2010年秋に顔を合わせ、まっさらゆえの気ままな解釈でスキルを磨き上げながら、貪欲にライヴ活動を展開し、他に類を見ない音楽性とキャラクターを光らせてきた6人。昨年夏のデビュー・ミニ・アルバム『まちがう』ではまだまだノリきれてない部分もあったのが、続くシングル“プチャヘンザ!”ではヒップホップのクールネスとラヴリーなアイドル性が見事なバランスでパッケージされていて……ってことで、今回届いた初のフル・アルバム『CITY』は、ホント待ちに待ったという感じなんです!

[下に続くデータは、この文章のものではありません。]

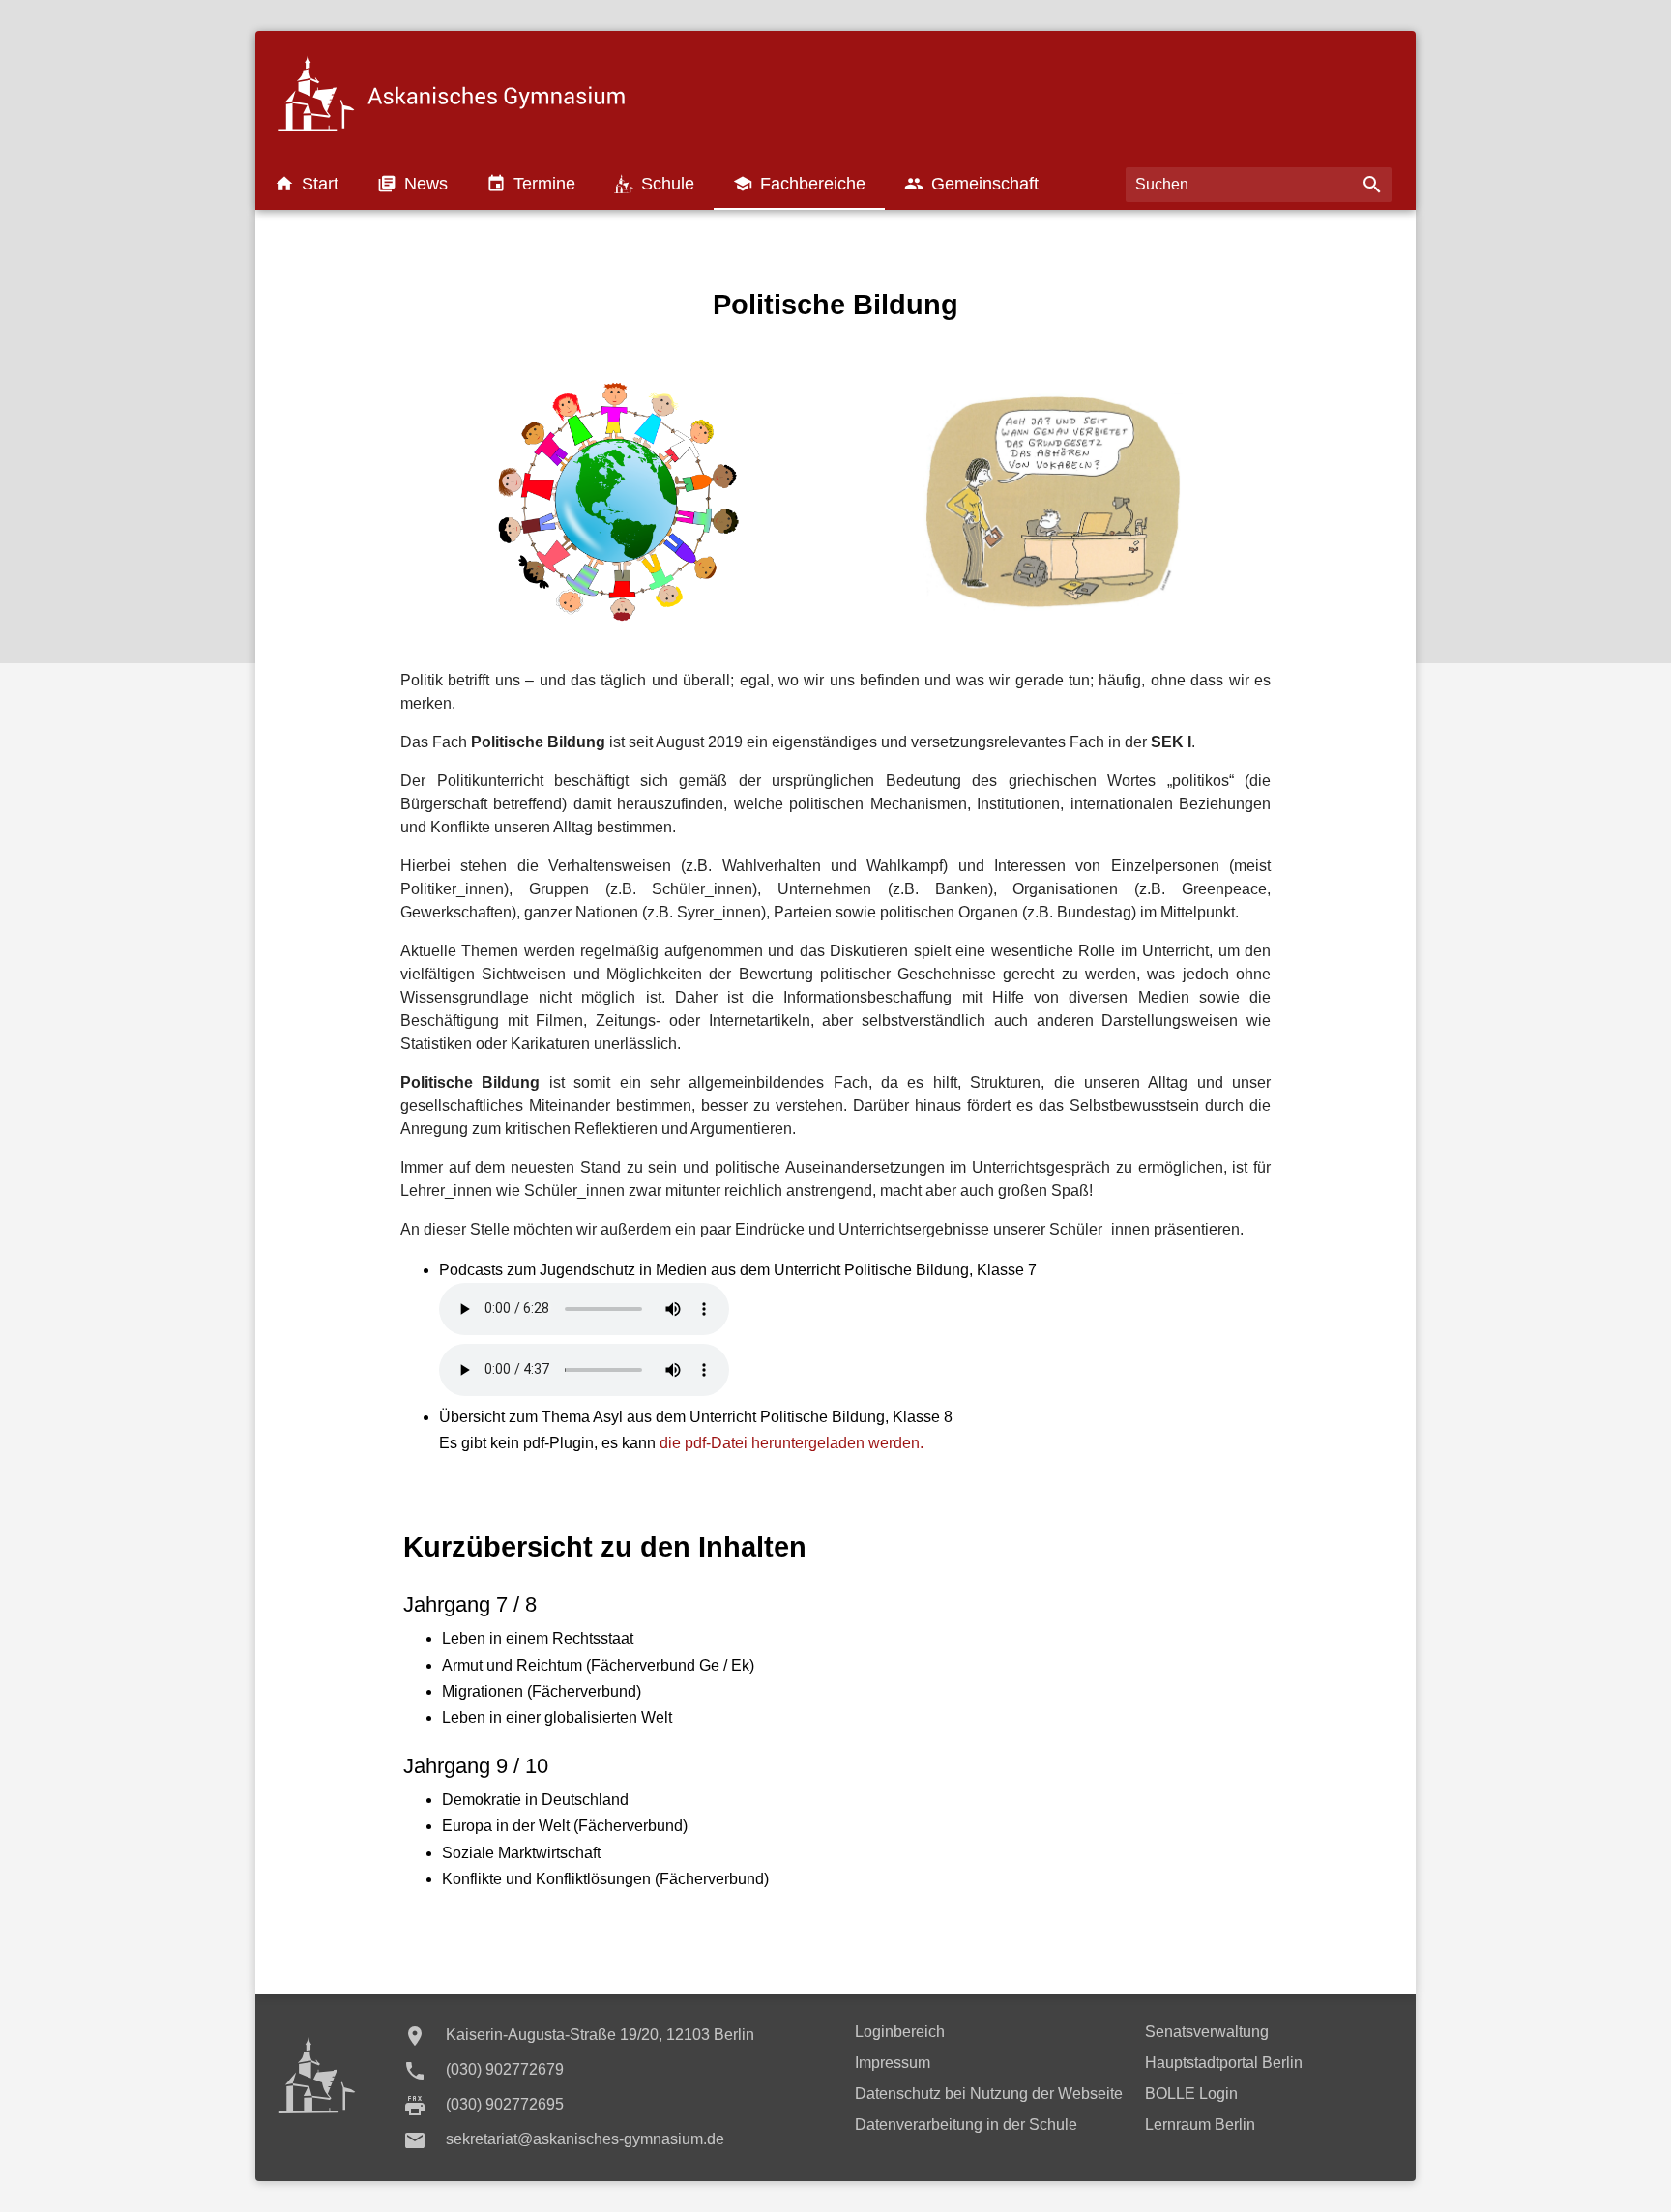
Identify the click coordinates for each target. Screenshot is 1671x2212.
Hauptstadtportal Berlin (1224, 2062)
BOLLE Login (1191, 2093)
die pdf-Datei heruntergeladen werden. (791, 1443)
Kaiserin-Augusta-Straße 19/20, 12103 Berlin (600, 2034)
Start (306, 183)
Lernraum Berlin (1200, 2124)
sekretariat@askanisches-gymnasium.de (585, 2139)
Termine (530, 183)
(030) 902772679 (505, 2069)
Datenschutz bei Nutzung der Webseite (989, 2093)
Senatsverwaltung (1207, 2031)
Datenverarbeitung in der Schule (966, 2124)
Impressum (892, 2062)
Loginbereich (900, 2031)
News (412, 183)
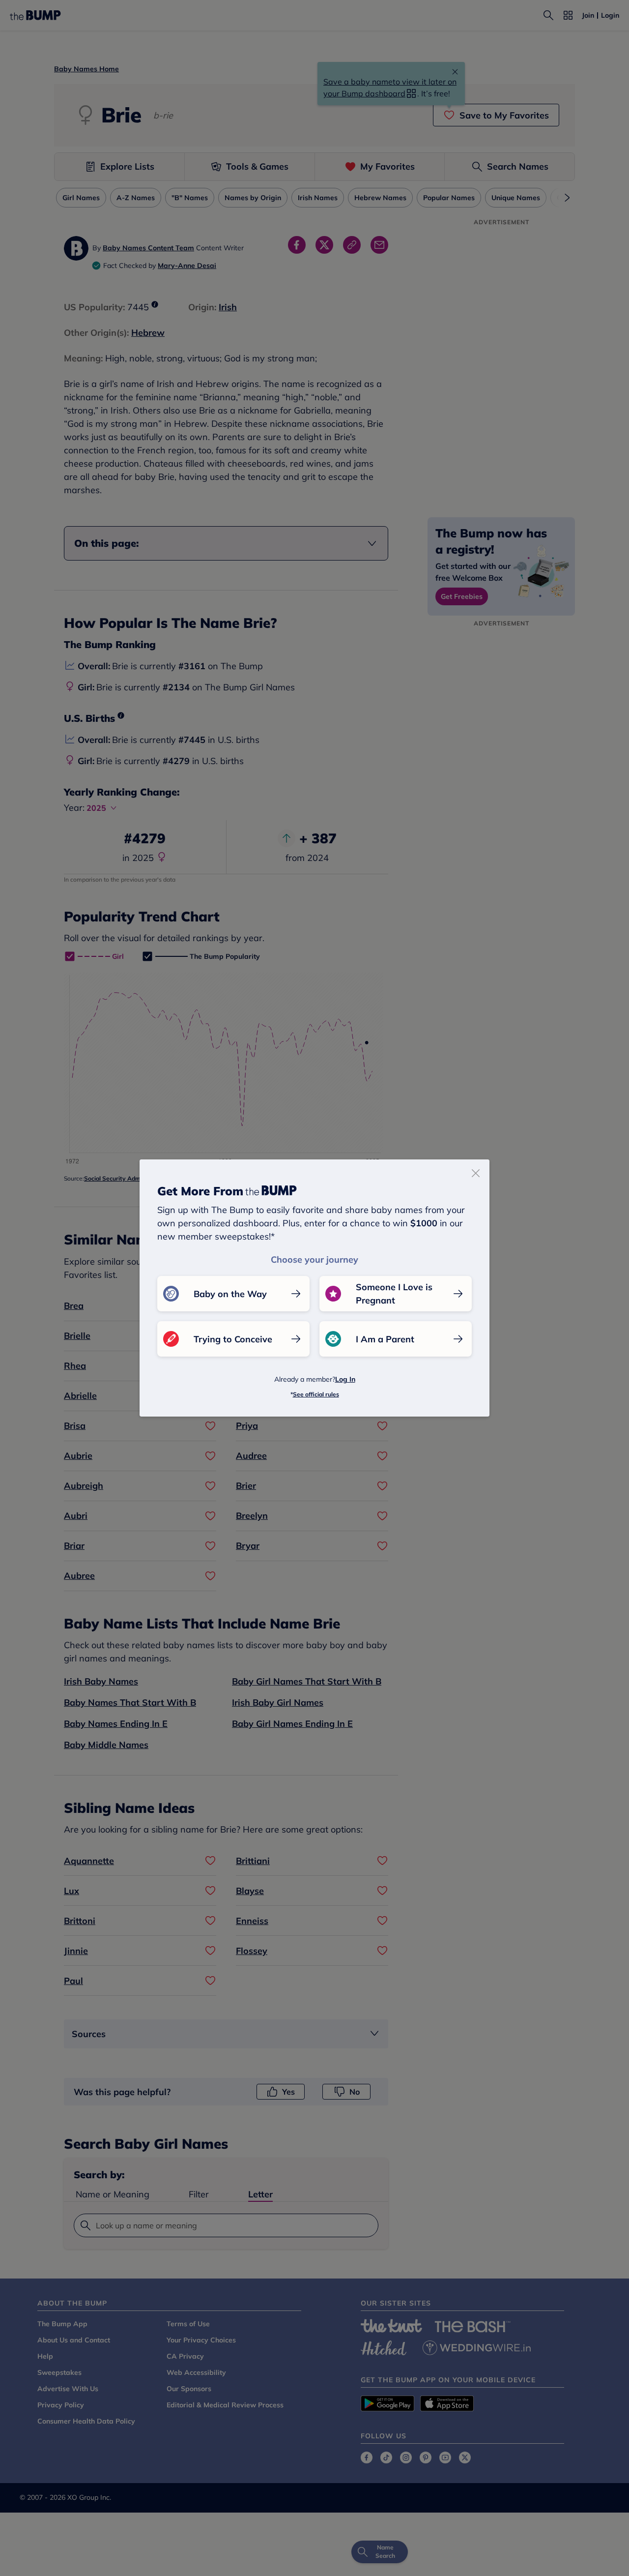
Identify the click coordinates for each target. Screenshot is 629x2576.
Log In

erika「マジ、いいっす(笑)。『まちがう』を聴いてくれてた人なら〈どないしたん!?〉って思うほど成長してるはず。自分たちでもすごく満足してるし、本当に心から〈めっちゃイイから聴いて!〉って言えるアルバムが出来ました」

mariko「かなり自分らしさを出して歌えるようになったよね」

mei「ホントにひとりひとりの個性が出てる。歌詞にしろ、歌い方にしろ」

ayaka「歌詞にすごく現れてるんですよ。ライヴを観てもらえたら、例えば〈meiちゃんってリリック通りの元気なコなんだ!〉って、わかってもらえるはずです」

mariko「〈ayakaちゃんはやっぱりカワイイ!〉とかね?」

ayaka「うん(笑)」

yumi「アルバムは……聴いてると泣けてきますね」

erika「そう! 出来上がったアルバムをみんなで聴いてる時に号泣しだして(笑)」

mei「最後の“6本のマイク”になった瞬間に顔がくしゃ〜って(笑)」

yumi「レコーディングに半年ぐらいかかってるので、その間にいろいろあったんです。リーダー(erika)がライヴに出られない時期があったり、そういう想い出とかも詰まってるから、思い出しはじめると……」

ami「そもそも“6本のマイク”のリリックを自分たちで書くところからアルバム制作が始まったんです。だから〈ここから始まったんだなあ〉って」

ROMANTIC PRODUCTIONによる煌びやかでキュートなポップンソウル“perfect☆キラリ”、パーカッシヴでアーバンな泉水マサチェリー(WEEKEND)作の“fallin' night”、okadadaのビートに乗るガールズ・トーク風の掛け合いが楽しい“girl's flowers”、“プチャヘンザ!”でtengal6を覚醒させたtofubeatsがクラウディーなキモチを綴ったスロウな逸品“しってる/しらない”、センチなピアノのリフレインにキュンとくる“bye bye”、そして6人それぞれが想いを綴った“6本のマイク”──。上記の面々以外にも、結成時からの付き合いとなる坪光成樹& kakashiRec.、呂布、Fragmentといった気鋭たちが、彼女たちのカジュアルなキャラクターを輝かせ、聴き手をエンジョイさせてくれる『CITY』。ごく日常的なイヴェントを切り取ったリリックをフレンドリーな言葉捌きで繋いでいく楽曲群は、さながら恋愛ざかり遊びざかりのオンナのコをヒロインにしたショート・ムーヴィーのサントラのよう。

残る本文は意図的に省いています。